THE FIGHTING SPIRIT OF LABOR’S LAST CENTURY

Important material out of the shadows to which so much labor history is exiled.

Top-drawer narrative histories of two important strikes, and a more amorphous consideration of musicians’ rights to their work, from three progressive historians.

Zinn (The Future of History, 1999, etc.) tackles the Colorado coal strike of 1913–14, during which 11 children and 2 women were found burned to death under tents set ablaze by National Guardsmen in a notorious incident known as the Ludlow Massacre. Zinn is a fine storyteller, keeping the tone low but passionate as he makes plain as day the many evils of John D. Rockefeller Jr.’s coal operation, a veritable fiefdom unto itself, keeping workers in its harness from cradle to grave. He also does a good job highlighting how the New York Times acted in collusion with the coal operators as part of a larger cultural air-brushing of dramatic and violent labor events into oblivion. Frank (American Studies/UC Santa Cruz; Buy American, 1999) displays a jazzier style as he recreates the Woolworth’s sit-down strike of 1937 in Detroit. (“Woolworth’s was a palace built for working-class people.
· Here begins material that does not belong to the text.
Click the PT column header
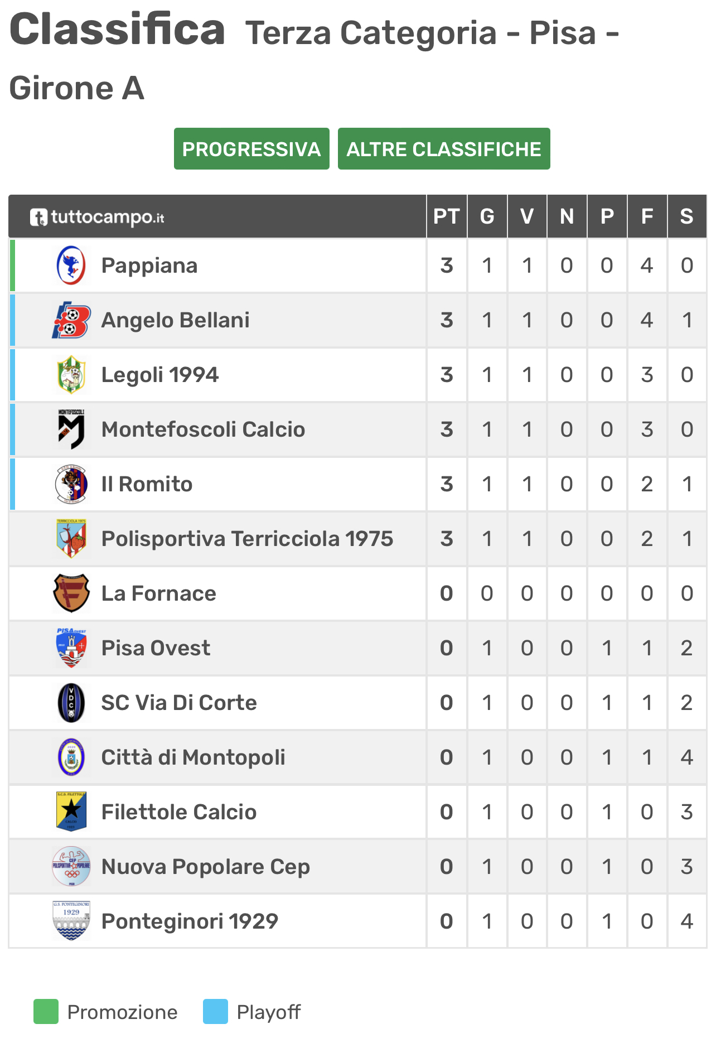Image resolution: width=716 pixels, height=1048 pixels. [447, 216]
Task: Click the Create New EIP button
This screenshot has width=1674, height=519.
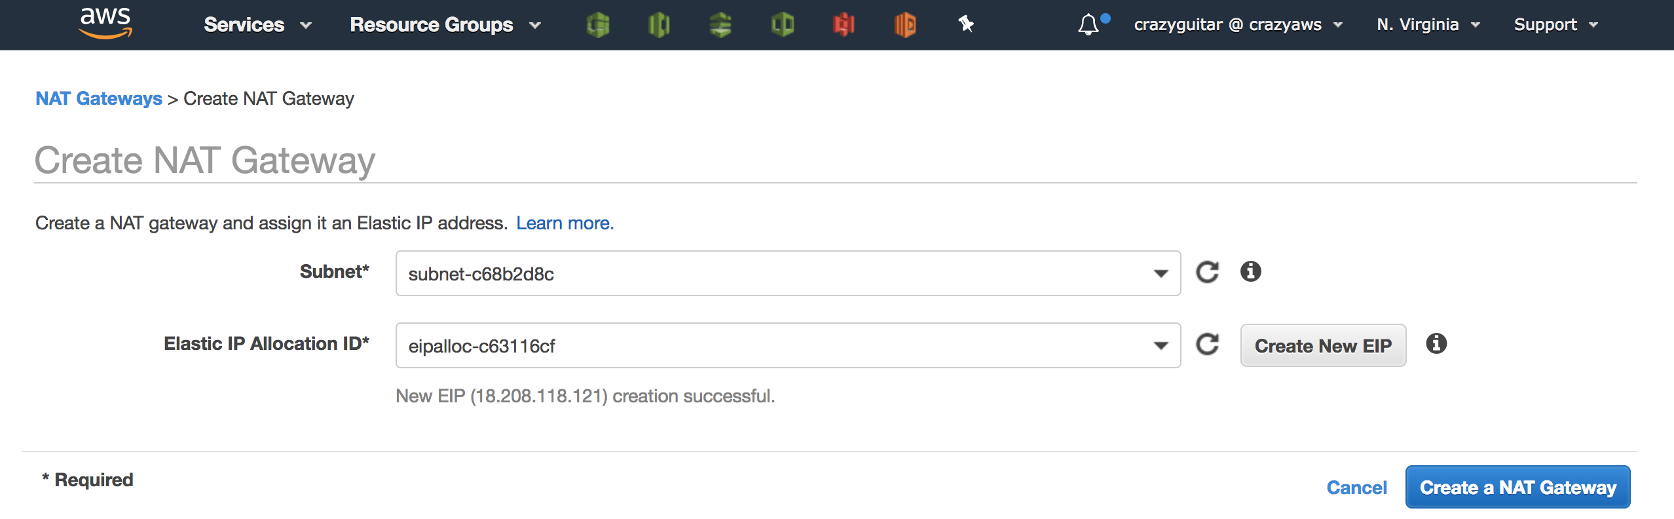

The big fluted columns were made of concrete, not marble, then painted shiny bright colors.”) He too stands foursquare behind the strikers: young white women, poorly paid in dead-end jobs, caught in the revolving door of unskilled work. The radical Waiters’ and Waitresses’ Union of Detroit capitalized on the canny tactic of the sit-down strike, which kept owners from locking out workers and hiring scabs, and the women managed to subvert journalists’ preoccupation with their sex. Kelley (History/NYU; Race Rebels, 1994) tries to get a sense of musicians’ rights through the unsuccessful American Federation of Musicians strike against theater owners in 1936. The topic is unwieldy, as can be seen when looking at today’s controversies Napster and MP3, and Kelley’s broader question—voiced, not answered—is “what happens when working-class consumption of popular culture overrides the interests or concerns of popular culture workers?”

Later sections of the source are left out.